A gold refinery primarily owned by a Belgian investor was launched in Uganda Monday amid concerns about the source of its minerals.
The African Gold Refinery, worth $15 million and the first of its kind in East Africa, has drawn the attention of activists who are concerned that minerals from conflict-prone countries in the region will be among its raw materials.
The refinery has been operating since 2014, but was officially inaugurated Monday at a ceremony attended by Ugandan President Yoweri Museveni in the lakeside town of Entebbe, about 44 kilometers (27 miles) from the capital Kampala.
The value of gold exports from Uganda has been rising in recent years, though not much is mined locally.
At least some of Uganda’s gold exports are likely to be from Congo and South Sudan, raising concerns about conflict minerals, according to Global Witness, a transparency watchdog based in London.
“Uganda’s gold sector is shrouded in mystery. You have to ask who is really benefiting. The gold trade was worth $200 million to the Ugandan economy last year but there are no official figures on where the gold came from or where it is going,” said George Boden, a campaigner at Global Witness. “This raises serious questions about whether gold that may have funded conflict and human rights abuses in (eastern Congo) and South Sudan could be entering the international supply chain and whether the right taxes are being paid.”
Alain Goetz, African Gold Refinery’s chief executive, did not respond to emailed questions.
Adam Mugume, an executive with Uganda’s central bank who is in charge of research, told an economic forum in Kampala last week that there was concern over the origins of Uganda’s gold exports, although it is known that only small quantities are produced locally by artisanal miners.
Gold is now Uganda’s second leading export commodity, after coffee.
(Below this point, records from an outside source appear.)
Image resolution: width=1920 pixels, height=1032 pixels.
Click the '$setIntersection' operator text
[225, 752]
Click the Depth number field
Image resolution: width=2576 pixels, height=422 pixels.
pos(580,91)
The value of gold exports rose to $204 million in the 2015/16 financial year, up from $250,000 in 2013/14, according to government figures.
In 2010 Uganda signed the Lusaka Declaration on Illegal Exploitation of Natural Resources – a deal in which regional countries committed to cleaning up the mineral trade by implementing guidelines on due diligence by the Organization for Economic Co-operation and Development.
Boden, the transparency campaigner, said Uganda lags behind others in the region in implementing laws that would ensure the responsible sourcing of minerals.
“While (Congo) and Rwanda have already brought the OECD guidance into national law to help ensure companies operating in their gold sectors source and trade minerals responsibly, it is alarming that Uganda has not,” he said. “This is all the more important as Uganda’s gold exports have rapidly increased in size and African Gold Refinery is opening its new refinery today.”